**Exercise prompt**
Using the data below, restate exactly every line from the one with "Task: Click the policy list scroll-up arrow" up to and including the one with "The height and". No picture belongs in it.

**Data for this exercise**
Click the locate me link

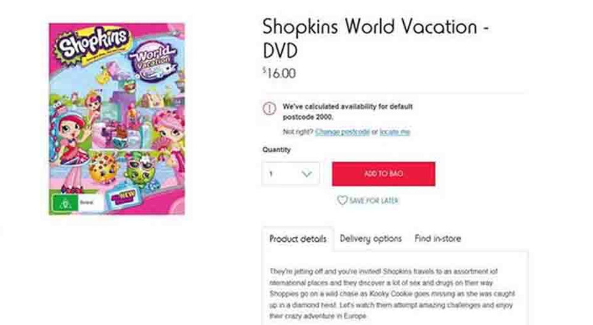pyautogui.click(x=395, y=132)
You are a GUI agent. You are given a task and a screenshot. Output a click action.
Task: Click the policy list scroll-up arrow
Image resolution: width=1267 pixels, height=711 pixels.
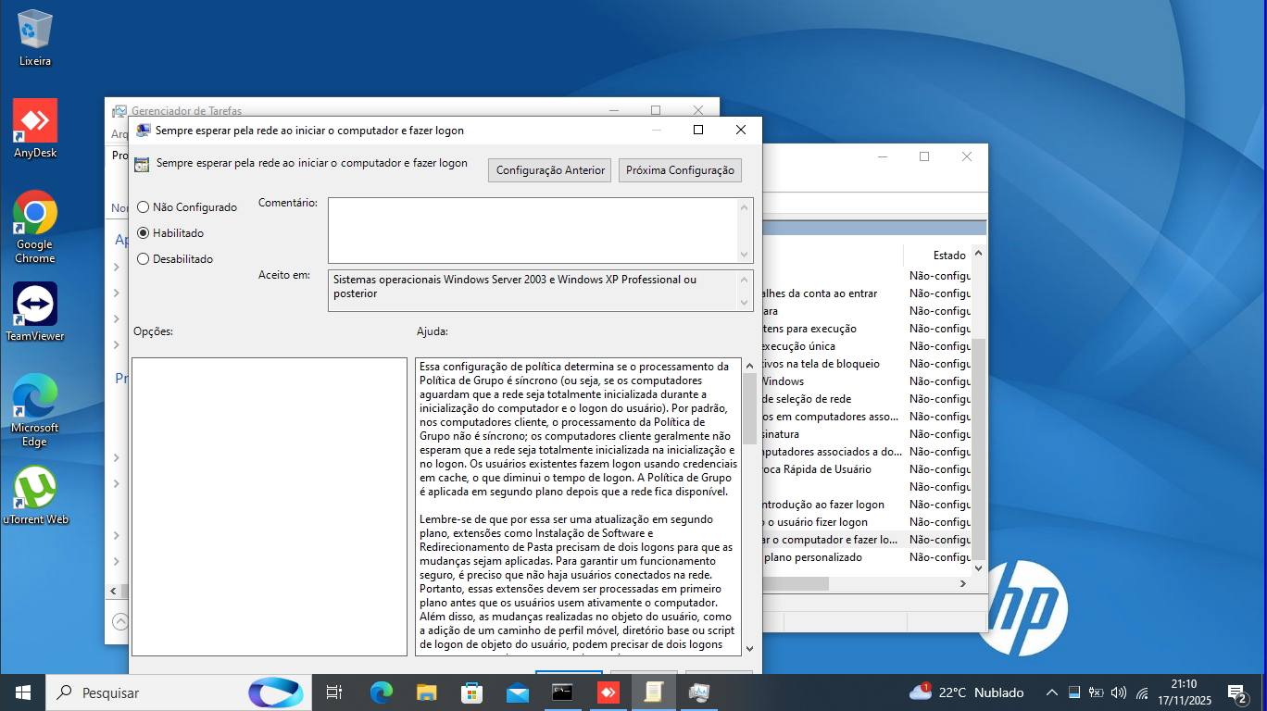pos(978,254)
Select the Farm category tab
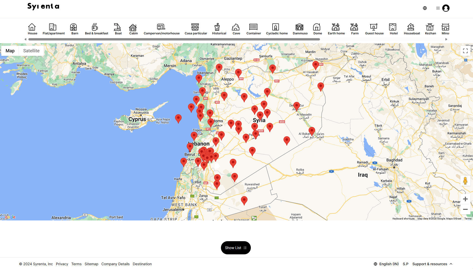Viewport: 473px width, 269px height. pos(355,29)
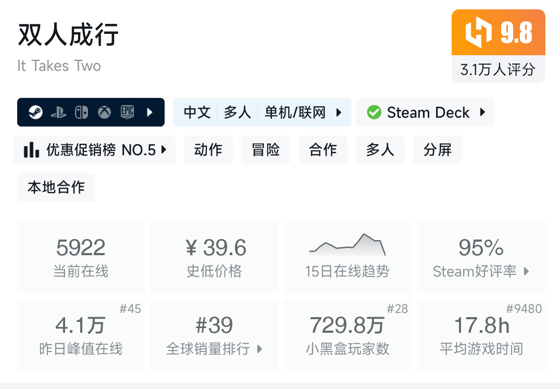Click the bar chart icon beside 优惠促销榜
The width and height of the screenshot is (560, 389).
point(31,149)
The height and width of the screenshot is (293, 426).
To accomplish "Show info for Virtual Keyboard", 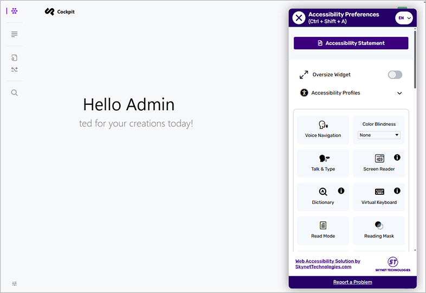I will [397, 191].
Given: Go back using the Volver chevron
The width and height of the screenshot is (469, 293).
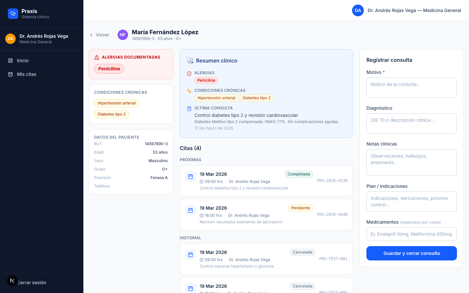Looking at the screenshot, I should click(x=92, y=35).
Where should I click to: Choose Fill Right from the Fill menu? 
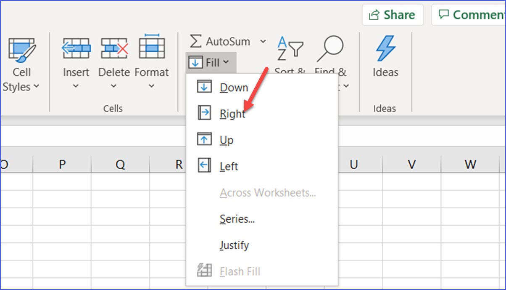click(x=232, y=113)
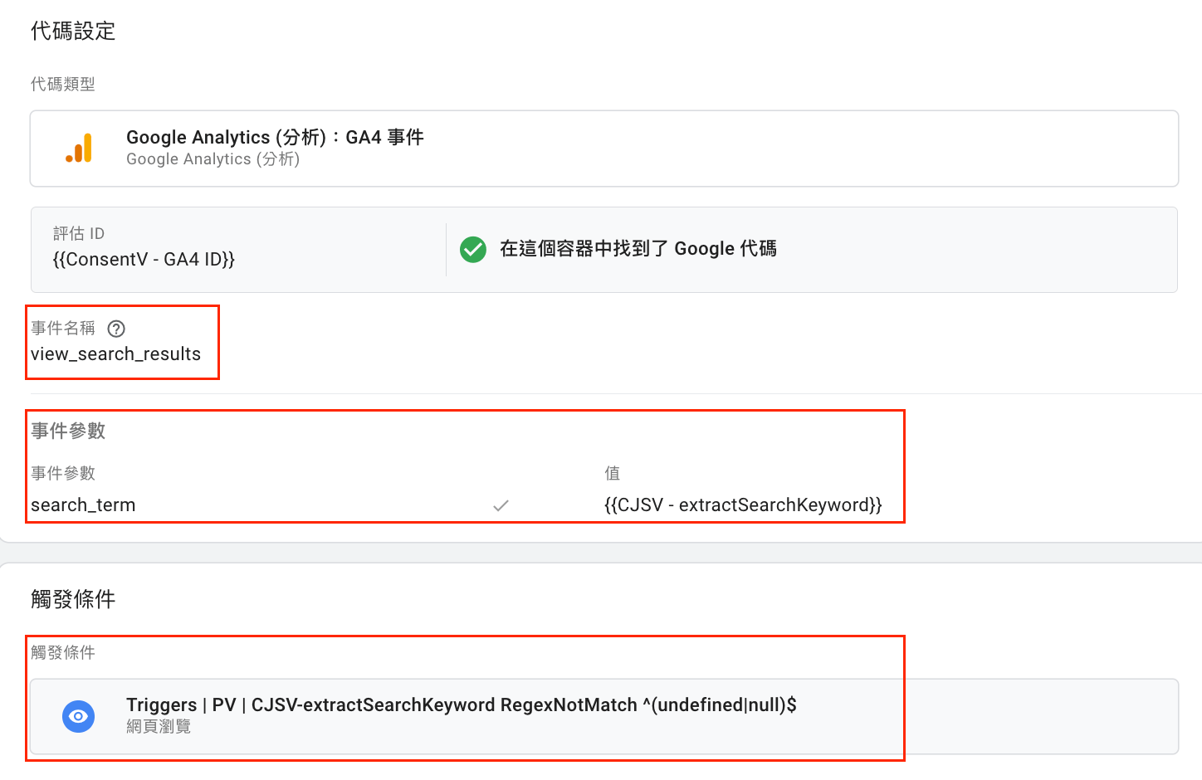Click the gray checkmark beside search_term

coord(501,505)
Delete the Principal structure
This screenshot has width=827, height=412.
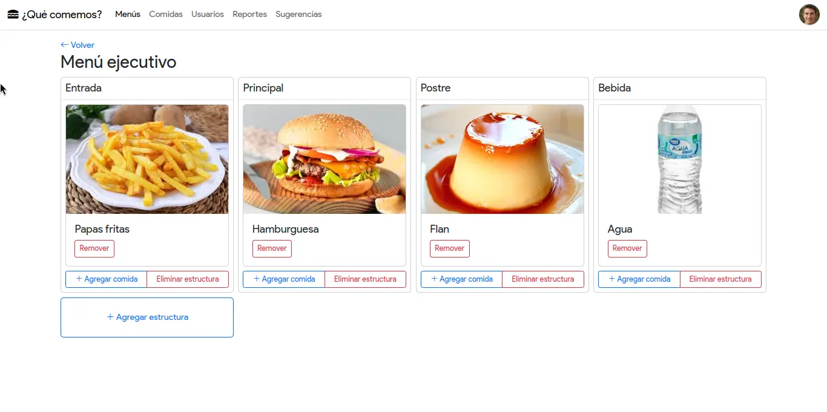365,279
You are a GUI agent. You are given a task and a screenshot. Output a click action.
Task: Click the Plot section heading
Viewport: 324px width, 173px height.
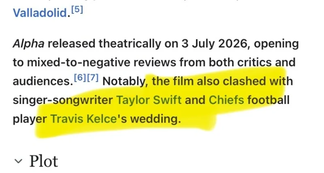pos(44,161)
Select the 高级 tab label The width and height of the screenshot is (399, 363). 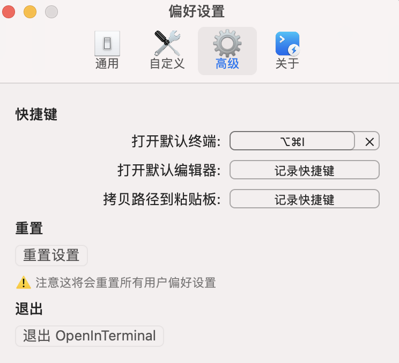point(227,64)
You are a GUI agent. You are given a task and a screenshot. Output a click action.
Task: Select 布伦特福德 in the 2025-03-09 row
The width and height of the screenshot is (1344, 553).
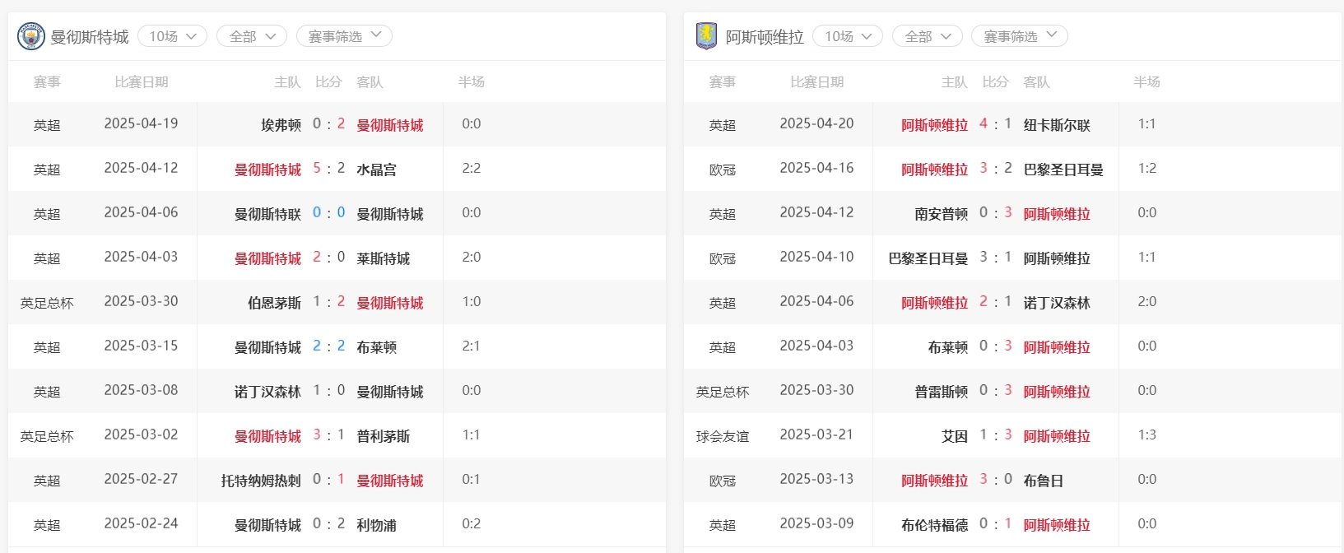[x=934, y=525]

**Solution**
Task: Click the policy list scroll-up arrow
Image resolution: width=1267 pixels, height=711 pixels.
pos(978,254)
Select the Farm category tab
Viewport: 473px width, 269px height. pos(355,29)
Click the bar chart icon beside 优惠促销榜
The width and height of the screenshot is (560, 389).
point(31,149)
The height and width of the screenshot is (293, 426).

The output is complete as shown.